The mean size of the house is 2081 sq ft. The distribution of total square footage” is very right-skewed.

The average heated area is 1815 sq ft, also right-skewed. A lot of houses don’t have heating at all.

Average cooled area is much smaller - 1454 sq ft, much more houses don’t have cooling systems, or have it in only small parts of the homes.

Cooled vs. heated square footage plot shows that many houses have cooled areas the same as heating, but a lot of them have heated areas larger than cooling. A small fraction of households has a cooled area larger than heated.

sq_ft_plots

Temperature in Winter

I was curious whether having a programmable or smart thermostat actually helps to lower the temperature when not needed.

thermostats

Distribution of temperatures for homes with smart thermostats look smoother than those without or with regular programmable ones, instead of uneven binomial distribution, we see almost perfect normal one.
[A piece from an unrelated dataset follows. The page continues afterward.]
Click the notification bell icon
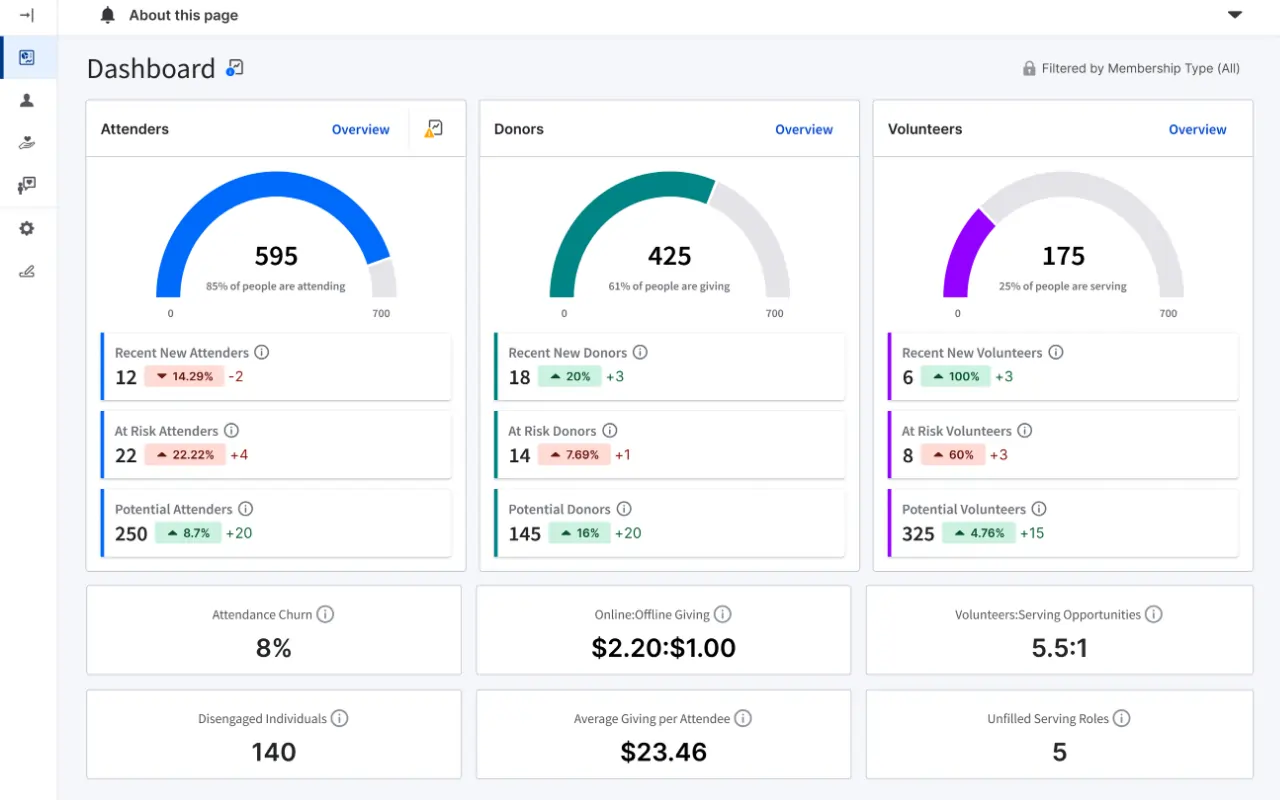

Smother normal distribution makes households with smart thermostats easier to predict. 50% quantile for temperature when someone at home or at night quantile is the same for people with smart thermostats and without, while temperature when no one at home is noticeably lower.

If our goal is to minimize consumption, it would make sense to promote using a smart thermostat. Only a small fraction of people used it in 2015. Hopefully, this percentage has increased by 2019.

Also, the larger the home is, the harder it is to keep it warm. Winter temperature when someone is home during the day vs. total square footage plot shows that there is a negative trend:

sq_ft_vs_temp

Correlation heatmap

The size of the home is predictably the most important factor, so is the number of rooms, refrigerators used, the number of televisions used, frequency of clothes dryer use, a number of inside light bulbs turned on at least 4 hours a day. The correlation heatmap, as well as the top 20 variables with the highest correlation with the target variable, are shown below:

corr

top_vars

Total square footage vs. total energy usage

sq_ft_vs_usage

Plot Total square footage (log) vs. total energy usage shows that knowing the area of the home, we can easily predict upper bound - it’s a diagonal line, with no outliers beyond it. Total square footage is so powerful predictor variable, that in order to see the effect of some categorical variables (below), I added energy used by sq ft: *‘btu_per_sqft’ * variable.

Energy usage per sq. ft. vs. years when housing unit was built

year

This plot shows a clear trend that newer houses are more energy efficient. This can serve as another reason to persuade the contractor’s client to build new construction, rather than renovate.

Energy usage per sq. ft. for housing unit types per own or rent

own_or_rent

People who rent spend more per sq ft than whose who owns for every unit type, except for 2-4 units apartments. Those, knowing if the unit is owner or renter occupied, we can expect higher consumption. People who occupied without payment of rent spend so much more. Perhaps, they are not financially responsible for utilities as well, that’s why not eager to use thoughtfully. May be programs which will educate people about the environmental impact of wasteful use for such people could make a difference, if money can’t.

T-test below confirms that average consumption per sq ft, as well as total consumption for people who owns and who rents are different (significant p-value):

Ttest_indResult(statistic=-5.092762322269505, pvalue=3.740187974122832e-07)

Energy usage per sq. ft. vs. main space heating equipment type

heating_type

Energy usage per sq. ft. vs. main space heating equipment type plot basically shows the efficiency of heating equipment. For example, a steam/hot water system with radiators or pipes is visibly less effective than the central furnace, and both are outperformed by a heat pump.

For potential HVAC company, this can be valuable information to convince their customers to change the system to a heat pump.

Also, I tested the hypothesis that having or not having certain appliances in the home affects total consumption using the t-test. We have to reject the null hypothesis that having or not having clothes washer at the home has no effect on consumption. Same for clothes dryer, dishwasher, and even coffee maker.